Among women undergoing IVF with fresh nondonor embryos in 2009, the rates of singleton, twin, and triplets-or-more pregnancies were 61.7, 28.5, and 3.1 percent, respectively (6.7 percent undetermined at early miscarriage) [5]. By comparison, in 2011, 3.5 percent of all live births in the United States were multiple gestations (twins 3.3 percent, triplets or more 0.14 percent) [3].

The lack of insurance coverage for ART in most of the United States, as well as competition among ART programs, has generated pressure to achieve success in a minimal number of cycles [6,7]. One strategy has been to increase the number of embryos transferred per IVF procedure.
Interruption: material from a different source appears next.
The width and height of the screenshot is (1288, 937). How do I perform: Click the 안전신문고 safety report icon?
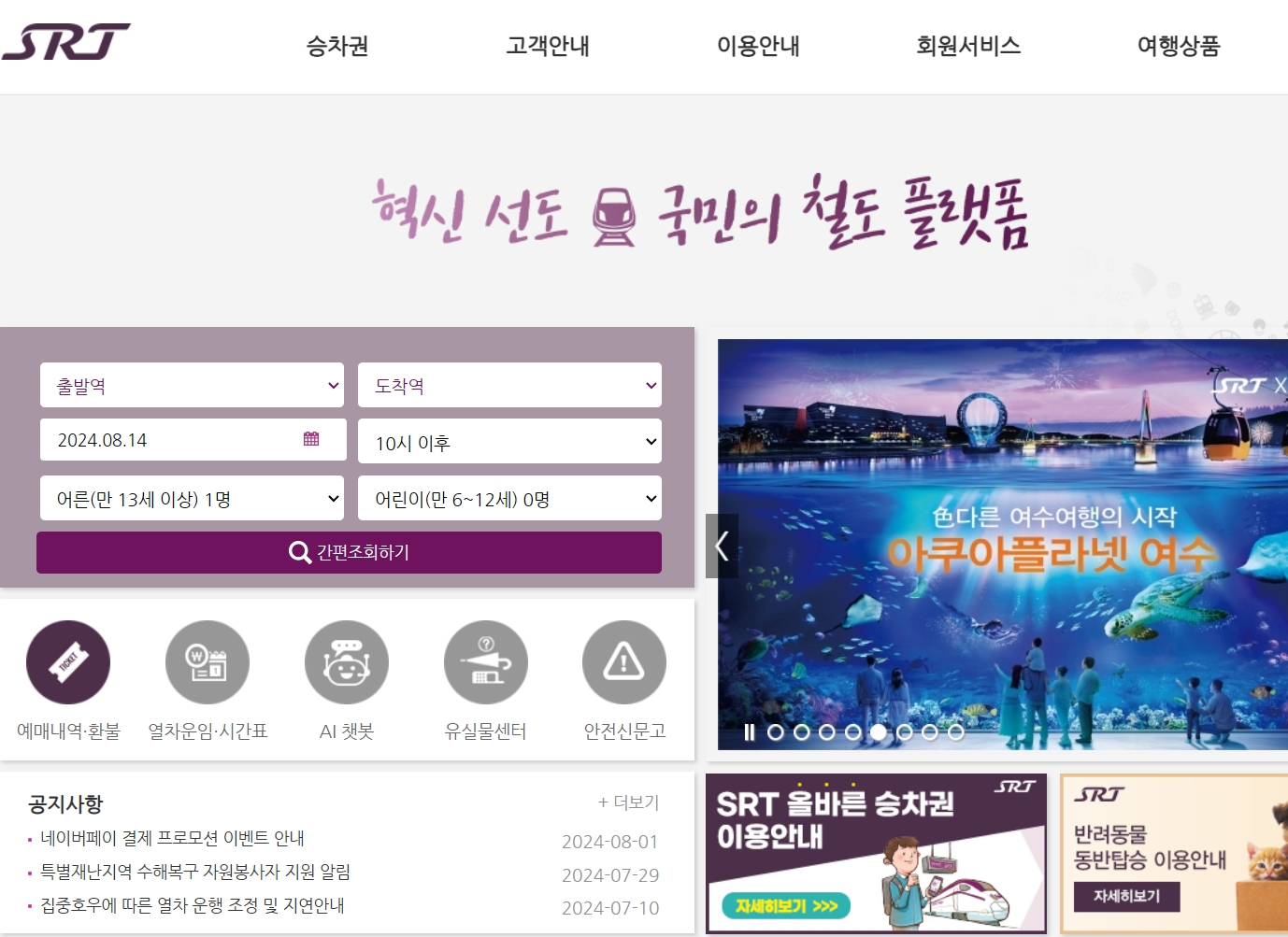tap(623, 661)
An analysis of 1998 Society of Assisted Reproductive Technology (SART) data demonstrated that providers in states without insurance coverage for IVF transferred more embryos per cycle, had a higher percentage of cycles resulting in pregnancy, and encountered an increased frequency of high order gestations compared to providers in states with IVF insurance coverage [6].

Infertility patients often consider the birth of twins acceptable, or even desirable, since it may result in a completed family after (sometimes) years of infertility [8-12]. Nevertheless, there is a need for effective methods to reduce the frequency of multiple gestation, particularly high order pregnancies. Multiple gestations are at significantly increased risk of fetal, neonatal, and maternal complications, as well as complete pregnancy loss, when compared to singleton pregnancies (table 1) [4]. As an example, in one review, the risk of delivery <32 weeks of gestation for singleton, twin, triplet, and quadruplet pregnancies was 2, 8, 26, and >95 percent, respectively [4]. In another study that compared twin pregnancy outcome with outcome of two successive singleton pregnancies delivered by the same mother, adverse pregnancy and neonatal outcomes were significantly increased for IVF twins compared with two successive IVF singleton pregnancies [13].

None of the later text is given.